● What this task involves
Your answer should contain each record from the listing, repeated exactly.

● Study material

_ _ _

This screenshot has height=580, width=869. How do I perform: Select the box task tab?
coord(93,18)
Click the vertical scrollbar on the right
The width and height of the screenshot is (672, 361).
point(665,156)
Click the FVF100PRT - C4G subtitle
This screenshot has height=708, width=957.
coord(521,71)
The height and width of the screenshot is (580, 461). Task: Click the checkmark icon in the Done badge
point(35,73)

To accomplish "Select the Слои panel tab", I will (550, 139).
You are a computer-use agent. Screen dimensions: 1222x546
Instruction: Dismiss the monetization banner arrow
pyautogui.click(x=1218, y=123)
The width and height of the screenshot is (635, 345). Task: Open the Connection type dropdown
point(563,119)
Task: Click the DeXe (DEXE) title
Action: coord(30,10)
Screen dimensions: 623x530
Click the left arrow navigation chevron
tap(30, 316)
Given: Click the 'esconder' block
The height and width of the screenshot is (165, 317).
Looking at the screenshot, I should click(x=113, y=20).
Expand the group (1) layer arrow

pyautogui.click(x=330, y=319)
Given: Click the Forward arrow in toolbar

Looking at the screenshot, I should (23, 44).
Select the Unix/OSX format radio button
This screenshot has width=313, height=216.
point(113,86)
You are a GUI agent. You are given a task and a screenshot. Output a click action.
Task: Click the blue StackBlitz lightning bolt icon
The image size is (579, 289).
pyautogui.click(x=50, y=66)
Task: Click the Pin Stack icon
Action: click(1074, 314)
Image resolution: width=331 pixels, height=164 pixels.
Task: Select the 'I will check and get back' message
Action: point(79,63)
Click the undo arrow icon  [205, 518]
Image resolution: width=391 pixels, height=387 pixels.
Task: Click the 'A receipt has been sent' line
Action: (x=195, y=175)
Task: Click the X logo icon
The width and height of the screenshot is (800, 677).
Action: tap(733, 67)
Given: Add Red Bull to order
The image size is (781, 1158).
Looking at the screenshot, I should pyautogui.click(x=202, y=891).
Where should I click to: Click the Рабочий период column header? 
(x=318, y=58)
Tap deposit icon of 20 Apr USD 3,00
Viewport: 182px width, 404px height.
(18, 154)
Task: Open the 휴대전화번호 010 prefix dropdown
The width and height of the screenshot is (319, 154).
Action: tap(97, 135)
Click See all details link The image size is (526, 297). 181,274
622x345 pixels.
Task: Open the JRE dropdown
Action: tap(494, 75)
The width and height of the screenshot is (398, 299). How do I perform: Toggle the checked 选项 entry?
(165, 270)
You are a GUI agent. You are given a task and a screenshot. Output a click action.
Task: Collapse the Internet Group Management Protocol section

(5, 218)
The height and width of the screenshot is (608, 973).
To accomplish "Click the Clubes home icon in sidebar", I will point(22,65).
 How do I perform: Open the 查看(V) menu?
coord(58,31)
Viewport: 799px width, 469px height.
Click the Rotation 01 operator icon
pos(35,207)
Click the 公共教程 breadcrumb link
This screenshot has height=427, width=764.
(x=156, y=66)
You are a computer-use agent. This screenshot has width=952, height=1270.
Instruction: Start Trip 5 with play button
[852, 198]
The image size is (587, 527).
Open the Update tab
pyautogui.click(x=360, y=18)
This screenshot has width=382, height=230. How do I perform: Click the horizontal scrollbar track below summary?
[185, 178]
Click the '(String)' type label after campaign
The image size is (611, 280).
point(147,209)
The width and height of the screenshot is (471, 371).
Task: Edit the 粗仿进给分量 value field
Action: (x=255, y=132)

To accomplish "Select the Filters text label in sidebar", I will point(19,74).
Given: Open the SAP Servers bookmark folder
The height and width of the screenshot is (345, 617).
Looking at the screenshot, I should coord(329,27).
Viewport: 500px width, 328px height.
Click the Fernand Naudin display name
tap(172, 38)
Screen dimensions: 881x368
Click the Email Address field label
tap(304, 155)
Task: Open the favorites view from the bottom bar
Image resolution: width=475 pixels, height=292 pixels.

_ _ _

● Solution for this exercise
This screenshot has height=580, width=869. How do I perform: Select the box task tab?
coord(93,18)
Click the vertical scrollbar on the right
The width and height of the screenshot is (672, 361).
point(665,156)
Click the FVF100PRT - C4G subtitle
This screenshot has height=708, width=957.
coord(521,71)
The height and width of the screenshot is (580, 461). Task: Click the checkmark icon in the Done badge
point(35,73)

To accomplish "Select the Слои panel tab", I will (550, 139).
You are a computer-use agent. Screen dimensions: 1222x546
Instruction: Dismiss the monetization banner arrow
pyautogui.click(x=1218, y=123)
The width and height of the screenshot is (635, 345). Task: Open the Connection type dropdown
point(563,119)
Task: Click the DeXe (DEXE) title
Action: coord(30,10)
Screen dimensions: 623x530
Click the left arrow navigation chevron
tap(30, 316)
Given: Click the 'esconder' block
The height and width of the screenshot is (165, 317).
Looking at the screenshot, I should click(x=113, y=20).
Expand the group (1) layer arrow

pyautogui.click(x=330, y=319)
Given: Click the Forward arrow in toolbar

Looking at the screenshot, I should (23, 44).
Select the Unix/OSX format radio button
This screenshot has width=313, height=216.
point(113,86)
You are a GUI agent. You are given a task and a screenshot. Output a click action.
Task: Click the blue StackBlitz lightning bolt icon
The image size is (579, 289).
pyautogui.click(x=50, y=66)
Task: Click the Pin Stack icon
Action: click(1074, 314)
Image resolution: width=331 pixels, height=164 pixels.
Task: Select the 'I will check and get back' message
Action: point(79,63)
Click the undo arrow icon  [205, 518]
Image resolution: width=391 pixels, height=387 pixels.
Task: Click the 'A receipt has been sent' line
Action: (x=195, y=175)
Task: Click the X logo icon
The width and height of the screenshot is (800, 677).
Action: tap(733, 67)
Given: Add Red Bull to order
The image size is (781, 1158).
Looking at the screenshot, I should pyautogui.click(x=202, y=891).
Where should I click to: Click the Рабочий период column header? 
(x=318, y=58)
Tap deposit icon of 20 Apr USD 3,00
Viewport: 182px width, 404px height.
(18, 154)
Task: Open the 휴대전화번호 010 prefix dropdown
The width and height of the screenshot is (319, 154).
Action: tap(97, 135)
Click See all details link The image size is (526, 297). 181,274
622x345 pixels.
Task: Open the JRE dropdown
Action: tap(494, 75)
The width and height of the screenshot is (398, 299). How do I perform: Toggle the checked 选项 entry?
(165, 270)
You are a GUI agent. You are given a task and a screenshot. Output a click action.
Task: Collapse the Internet Group Management Protocol section

(5, 218)
The height and width of the screenshot is (608, 973).
To accomplish "Click the Clubes home icon in sidebar", I will point(22,65).
 How do I perform: Open the 查看(V) menu?
coord(58,31)
Viewport: 799px width, 469px height.
Click the Rotation 01 operator icon
pos(35,207)
Click the 公共教程 breadcrumb link
This screenshot has height=427, width=764.
(x=156, y=66)
You are a computer-use agent. This screenshot has width=952, height=1270.
Instruction: Start Trip 5 with play button
[852, 198]
The image size is (587, 527).
Open the Update tab
pyautogui.click(x=360, y=18)
This screenshot has width=382, height=230. How do I perform: Click the horizontal scrollbar track below summary?
[185, 178]
Click the '(String)' type label after campaign
The image size is (611, 280).
point(147,209)
The width and height of the screenshot is (471, 371).
Task: Edit the 粗仿进给分量 value field
Action: (x=255, y=132)

To accomplish "Select the Filters text label in sidebar", I will point(19,74).
Given: Open the SAP Servers bookmark folder
The height and width of the screenshot is (345, 617).
Looking at the screenshot, I should coord(329,27).
Viewport: 500px width, 328px height.
Click the Fernand Naudin display name
tap(172, 38)
Screen dimensions: 881x368
Click the Email Address field label
tap(304, 155)
Task: Open the favorites view from the bottom bar
Image resolution: width=475 pixels, height=292 pixels.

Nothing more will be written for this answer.